Thanks for your reply.

On May 26, 1:43 am, Ian Collins <ian-n...@hotmail.com> wrote:

jason.cipri...@gmail.com wrote:

I never seem to be able to get this right. Here I have some code:

template <typename T, int N> class A {
  void f (T);
};

template <typename T> void A<T,1>::f (T) {
}


You can't partially specialise an individual member of class template.


:-(

So... if most compilers optimize away constant conditions; can I do
something like this instead:

template <typename T, int N> void A<T,N>::f (T) {
  if (N == 1) {
  } else if (N == 3) {
  }
}

And (probably) not take a performance hit?

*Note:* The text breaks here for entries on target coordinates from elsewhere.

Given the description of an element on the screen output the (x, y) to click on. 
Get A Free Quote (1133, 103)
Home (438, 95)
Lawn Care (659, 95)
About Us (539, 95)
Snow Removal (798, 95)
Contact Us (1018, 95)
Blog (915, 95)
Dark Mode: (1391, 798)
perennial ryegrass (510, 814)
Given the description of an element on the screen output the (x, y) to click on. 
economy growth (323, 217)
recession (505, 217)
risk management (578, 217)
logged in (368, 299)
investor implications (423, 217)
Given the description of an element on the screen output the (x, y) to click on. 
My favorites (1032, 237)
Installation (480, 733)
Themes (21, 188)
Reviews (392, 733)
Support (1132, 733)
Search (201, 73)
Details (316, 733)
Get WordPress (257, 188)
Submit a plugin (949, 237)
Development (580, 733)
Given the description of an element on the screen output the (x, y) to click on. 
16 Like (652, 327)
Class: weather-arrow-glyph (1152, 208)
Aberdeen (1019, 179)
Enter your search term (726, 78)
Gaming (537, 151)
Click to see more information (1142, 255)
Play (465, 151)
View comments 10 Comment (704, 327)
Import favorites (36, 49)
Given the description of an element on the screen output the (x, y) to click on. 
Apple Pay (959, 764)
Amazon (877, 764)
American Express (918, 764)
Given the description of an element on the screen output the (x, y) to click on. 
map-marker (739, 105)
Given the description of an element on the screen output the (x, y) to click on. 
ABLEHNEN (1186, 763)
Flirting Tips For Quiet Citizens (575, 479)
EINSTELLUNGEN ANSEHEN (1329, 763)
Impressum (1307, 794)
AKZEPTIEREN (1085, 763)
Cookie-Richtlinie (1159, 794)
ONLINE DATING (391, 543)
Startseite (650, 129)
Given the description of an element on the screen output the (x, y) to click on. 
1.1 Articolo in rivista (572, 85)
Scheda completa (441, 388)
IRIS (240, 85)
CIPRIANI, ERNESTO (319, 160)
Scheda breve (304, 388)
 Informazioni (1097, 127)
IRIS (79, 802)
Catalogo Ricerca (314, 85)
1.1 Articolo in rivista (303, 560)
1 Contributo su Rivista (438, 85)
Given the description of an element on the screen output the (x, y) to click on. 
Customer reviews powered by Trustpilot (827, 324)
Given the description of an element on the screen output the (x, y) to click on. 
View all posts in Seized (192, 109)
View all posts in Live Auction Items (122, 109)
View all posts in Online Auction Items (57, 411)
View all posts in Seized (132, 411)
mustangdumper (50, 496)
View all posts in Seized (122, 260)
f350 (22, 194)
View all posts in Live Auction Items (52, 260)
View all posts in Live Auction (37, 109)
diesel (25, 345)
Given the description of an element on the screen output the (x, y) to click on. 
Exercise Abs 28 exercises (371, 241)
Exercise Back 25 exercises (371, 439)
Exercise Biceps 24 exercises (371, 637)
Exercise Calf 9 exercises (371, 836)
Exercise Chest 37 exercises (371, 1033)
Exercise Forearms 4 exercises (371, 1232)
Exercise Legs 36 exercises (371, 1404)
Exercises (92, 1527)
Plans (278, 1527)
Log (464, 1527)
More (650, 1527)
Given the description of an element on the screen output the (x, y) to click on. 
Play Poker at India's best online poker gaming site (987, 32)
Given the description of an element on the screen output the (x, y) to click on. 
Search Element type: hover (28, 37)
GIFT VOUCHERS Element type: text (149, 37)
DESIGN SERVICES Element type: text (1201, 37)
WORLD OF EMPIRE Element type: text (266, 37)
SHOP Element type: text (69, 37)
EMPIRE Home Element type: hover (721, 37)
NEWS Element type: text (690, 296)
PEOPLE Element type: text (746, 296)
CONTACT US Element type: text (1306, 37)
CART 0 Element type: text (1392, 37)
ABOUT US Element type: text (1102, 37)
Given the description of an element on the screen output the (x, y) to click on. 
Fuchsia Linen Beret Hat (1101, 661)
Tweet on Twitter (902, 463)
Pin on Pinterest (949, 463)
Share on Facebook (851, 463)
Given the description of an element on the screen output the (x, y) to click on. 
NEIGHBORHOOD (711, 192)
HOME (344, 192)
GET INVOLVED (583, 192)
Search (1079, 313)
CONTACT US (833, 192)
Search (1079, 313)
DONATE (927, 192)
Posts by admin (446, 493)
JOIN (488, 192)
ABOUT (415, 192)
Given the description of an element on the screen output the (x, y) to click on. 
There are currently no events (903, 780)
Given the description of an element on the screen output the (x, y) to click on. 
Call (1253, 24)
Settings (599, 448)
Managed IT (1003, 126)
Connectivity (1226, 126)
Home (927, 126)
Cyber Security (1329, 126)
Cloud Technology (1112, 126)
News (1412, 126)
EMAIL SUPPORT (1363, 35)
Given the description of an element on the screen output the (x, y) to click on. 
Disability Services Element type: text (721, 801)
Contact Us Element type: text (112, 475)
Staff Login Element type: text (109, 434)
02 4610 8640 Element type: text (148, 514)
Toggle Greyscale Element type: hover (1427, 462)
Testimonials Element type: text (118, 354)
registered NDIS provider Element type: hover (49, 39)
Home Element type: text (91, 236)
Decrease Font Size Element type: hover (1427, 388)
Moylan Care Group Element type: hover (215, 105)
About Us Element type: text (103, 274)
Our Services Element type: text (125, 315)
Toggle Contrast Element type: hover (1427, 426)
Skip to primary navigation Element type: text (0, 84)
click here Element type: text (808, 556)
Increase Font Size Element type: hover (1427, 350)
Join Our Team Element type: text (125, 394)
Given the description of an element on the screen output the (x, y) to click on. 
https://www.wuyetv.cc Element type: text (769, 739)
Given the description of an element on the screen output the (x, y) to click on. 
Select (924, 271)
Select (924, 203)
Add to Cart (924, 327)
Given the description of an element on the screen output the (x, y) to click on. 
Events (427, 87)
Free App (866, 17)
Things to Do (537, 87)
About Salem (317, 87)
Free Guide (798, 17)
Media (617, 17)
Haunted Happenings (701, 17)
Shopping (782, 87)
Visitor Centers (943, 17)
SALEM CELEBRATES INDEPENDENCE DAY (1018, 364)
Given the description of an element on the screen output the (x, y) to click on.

Probably. The usual solution is to use a helper function and a
discriminator class, something like:

    template< typename T, int N > class A {
    {
        template< int N >
        class Discriminator;

        void f( T t ) {
        {
            f( t, Discriminator< N >() ) ;
        }

        void f( T t, Discriminator<1> ) {
            // specialization for 1...
        }
        void f( T t, Discriminator<3> ) {
            // specialization for 3...
        }
    } ;

Presumably, because it is the standard idiom, compilers will
recognize it, and not generate any extra code for the unused
argument (at least as long as the functions are inline).